6. Louis Rochat de la Cornaz, petit marchand - vers 1823 -
La Cornaz de bise, les deux parties vues de devant.
    Un Louis Rochat de la Cornaz apparaît dans un livre de compte prêté autrefois par un particulier originaire de ce petit hameau. Question famille, on ne saurait que lui donner la place de frère de Ami et de Moïse Rochat déjà rencontrés plus haut. Un frère peut-être plus âgé, puisqu'il commerce bien avant les deux autres, soit vers 1823 déjà
    C'est alors un temps où le vacherin n'apparaît pas encore apparemment  aux Charbonnières et dans la commune, raison pour laquelle on ne trouve aucune note au sujet de ce fromage. A moins qu'il ne faille considérer que des comptes portant sur la belle saison ne peuvent pas citer le vacherin qui ne se fabrique qu'en automne et au début de l'hiver.

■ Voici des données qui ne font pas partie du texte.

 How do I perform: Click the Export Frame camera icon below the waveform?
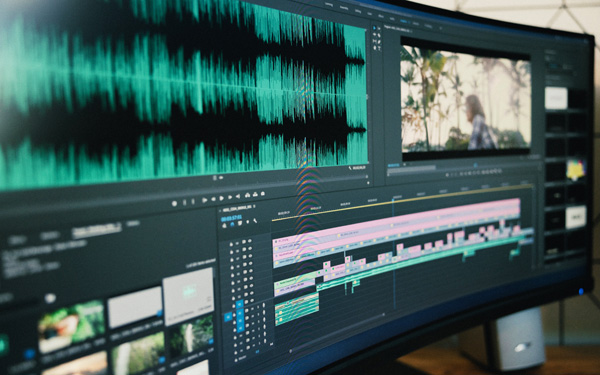(x=262, y=194)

    Louis Rochat de la Cornaz doit aussi être amodiateur. Il entretient en effet de nombreuses relations avec les gens d'Outre-Jura.
    Il vend  du café, du sucre, du beurre et du sel dont il fait un commerce tout particulier dans la même région, et  surtout au niveau des maisons foraines d'outre frontière.
    Il est simplement dommage que nous n'ayons ici qui'un fragment d'une comptabilité qui, si elle avait été poursuivie sur de nombreuses années, eut été bien intéressante.